╭─ AVAILABLE DATA

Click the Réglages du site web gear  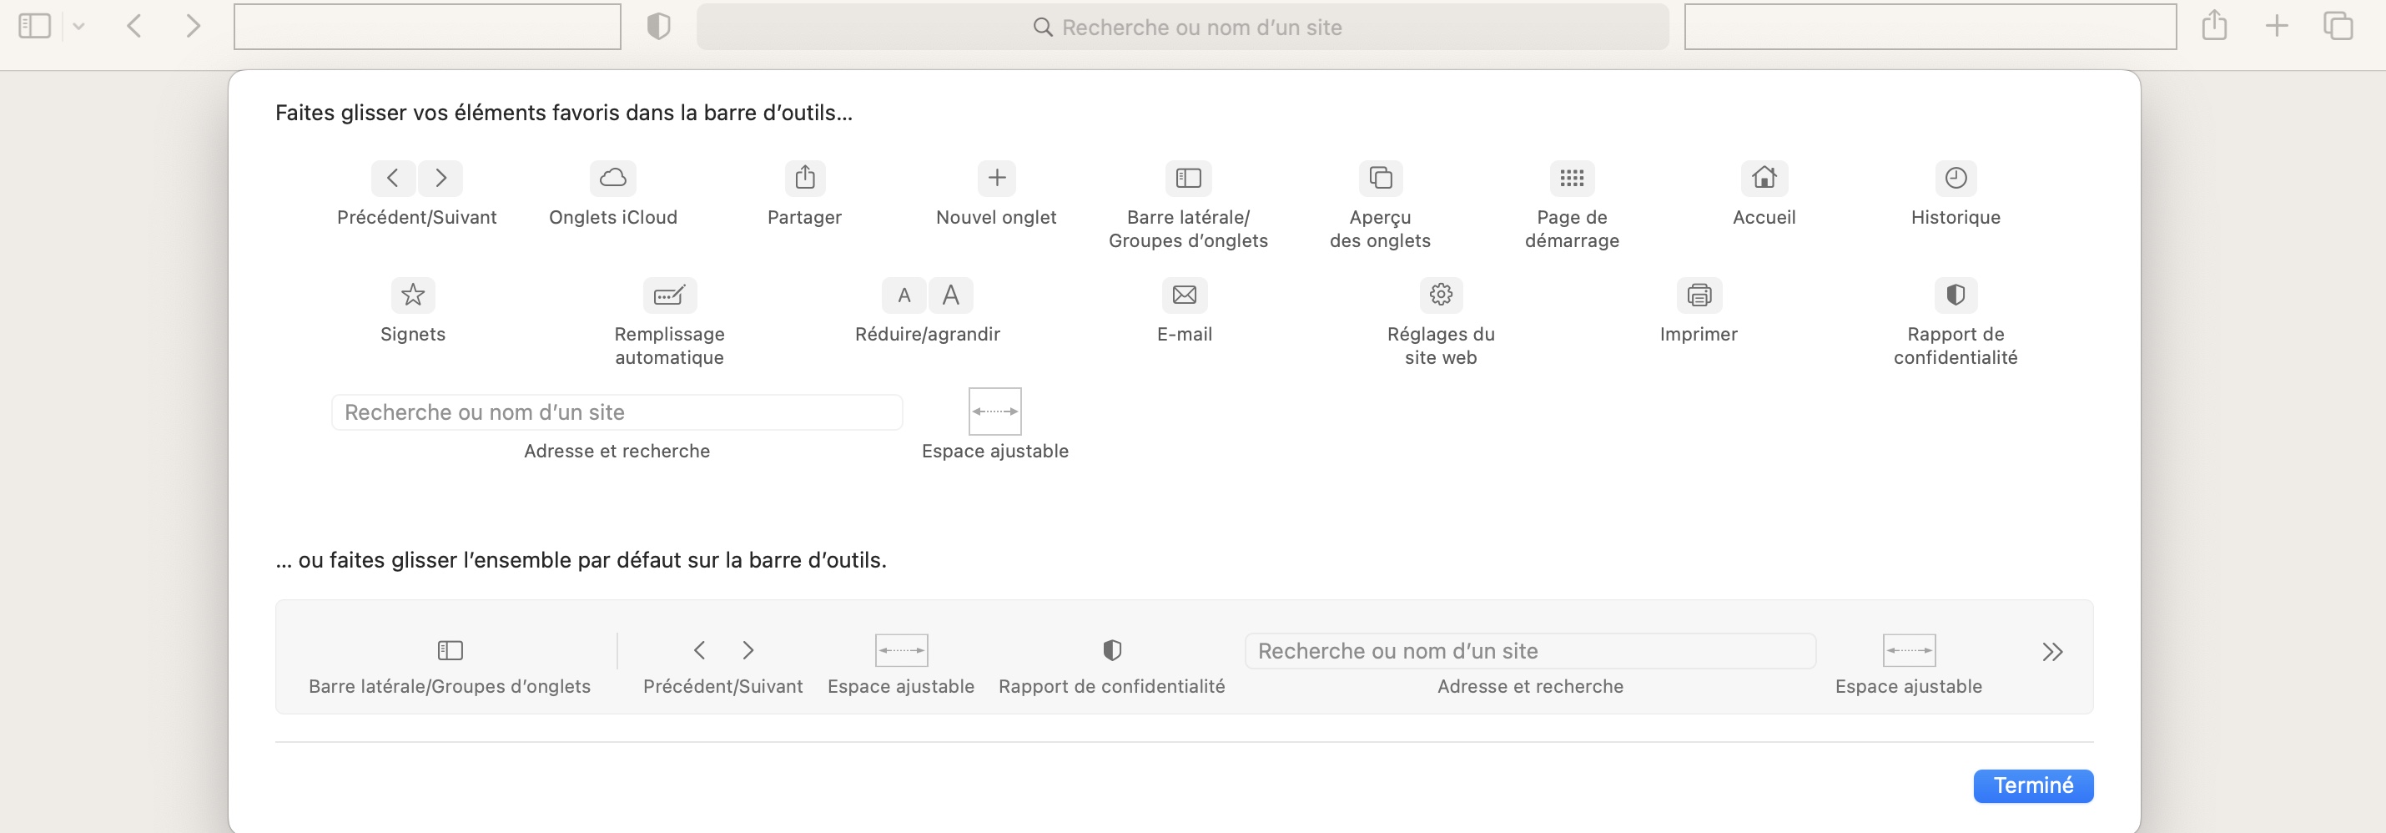click(x=1440, y=295)
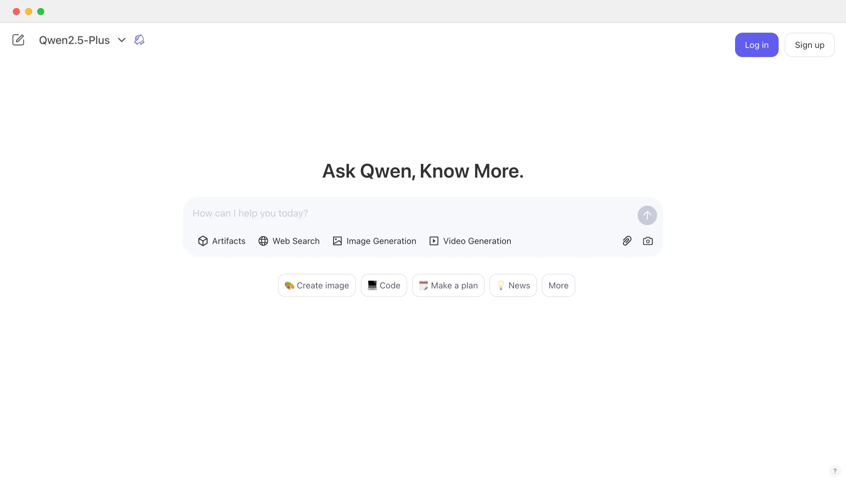Viewport: 846px width, 482px height.
Task: Click the Qwen pin/bookmark icon
Action: click(139, 40)
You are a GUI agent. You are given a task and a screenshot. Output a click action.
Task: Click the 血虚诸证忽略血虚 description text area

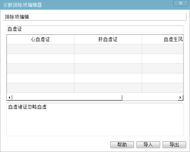pyautogui.click(x=95, y=120)
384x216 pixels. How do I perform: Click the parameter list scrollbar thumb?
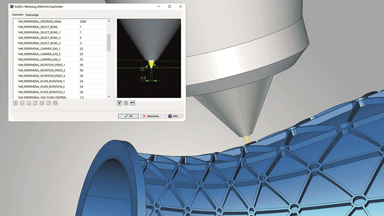point(109,42)
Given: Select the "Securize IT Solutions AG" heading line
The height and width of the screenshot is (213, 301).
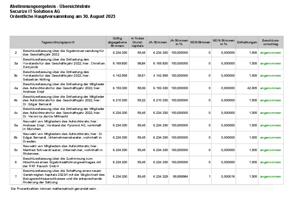Looking at the screenshot, I should tap(35, 11).
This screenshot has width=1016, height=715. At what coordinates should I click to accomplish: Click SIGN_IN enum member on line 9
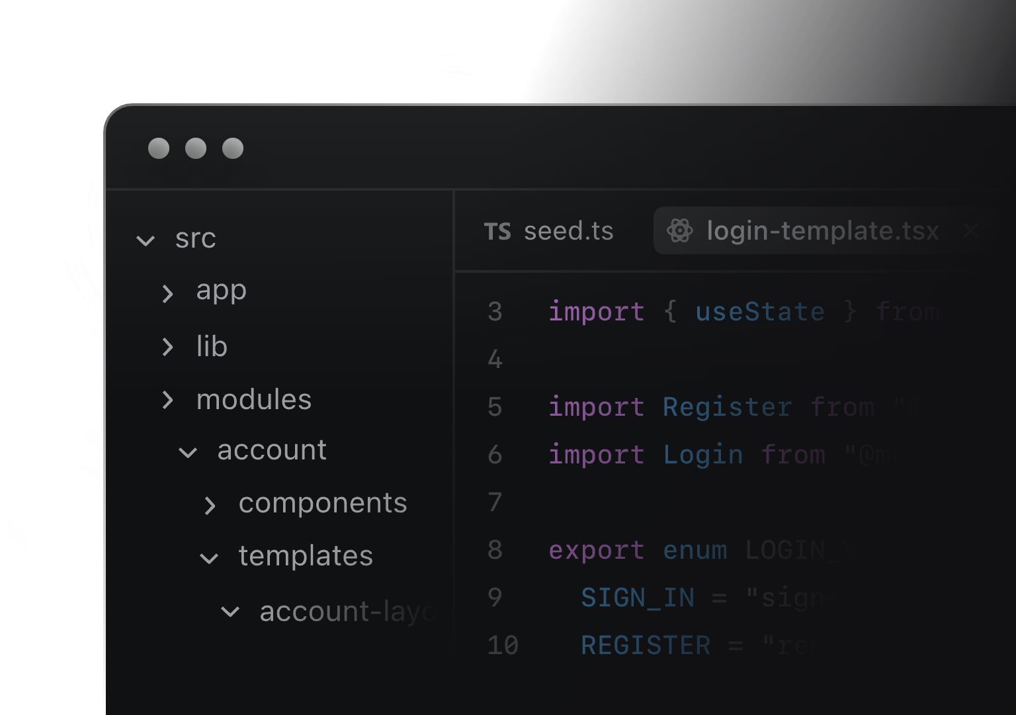[638, 598]
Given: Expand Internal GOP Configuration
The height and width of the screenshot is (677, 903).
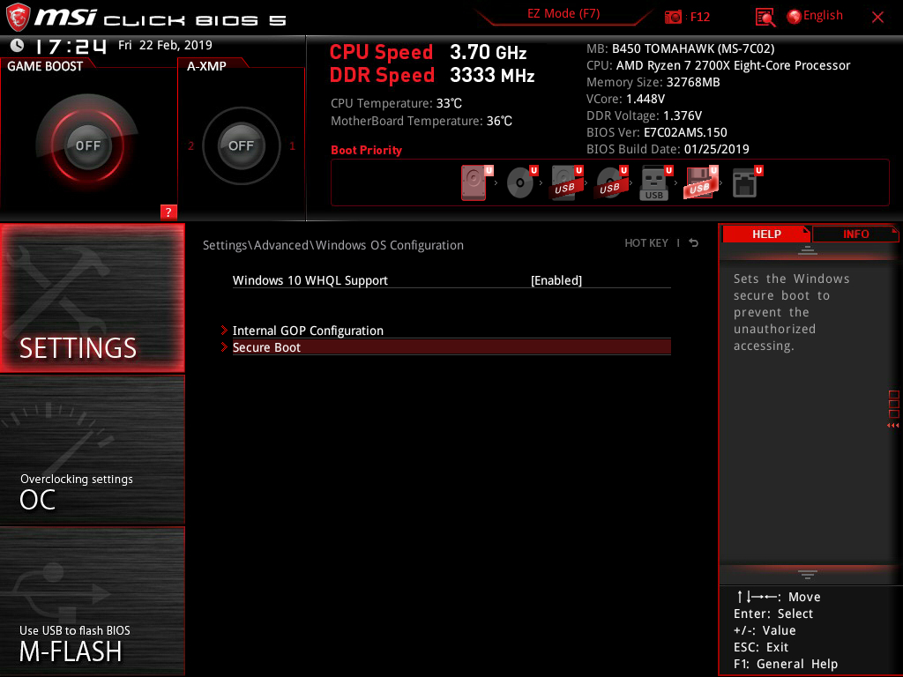Looking at the screenshot, I should (x=308, y=331).
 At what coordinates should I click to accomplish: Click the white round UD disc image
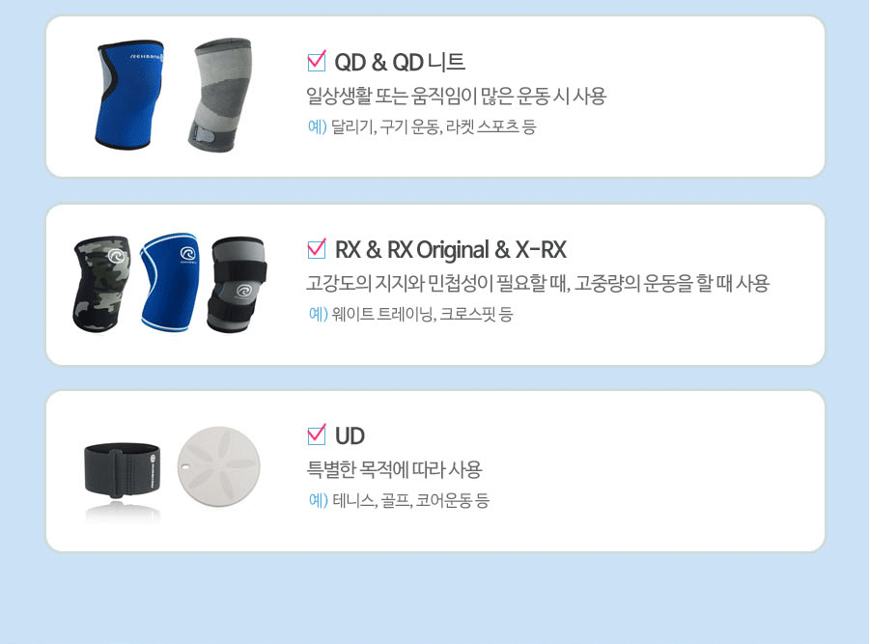tap(219, 466)
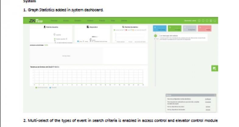239x127 pixels.
Task: Click the ZKTeco logo in the header
Action: tap(35, 21)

╰─

_TASK GOAL:_
All pictures must be left out. Reproduce exactly the lines from the one containing "At what coordinates should I click to accomplish: Click the" to the final line of the entries.

_SOLUTION:_
 At what coordinates should I click to accomplish: Click the white round UD disc image
tap(219, 466)
239x127 pixels.
Task: Click the ZKTeco logo in the header
Action: tap(35, 21)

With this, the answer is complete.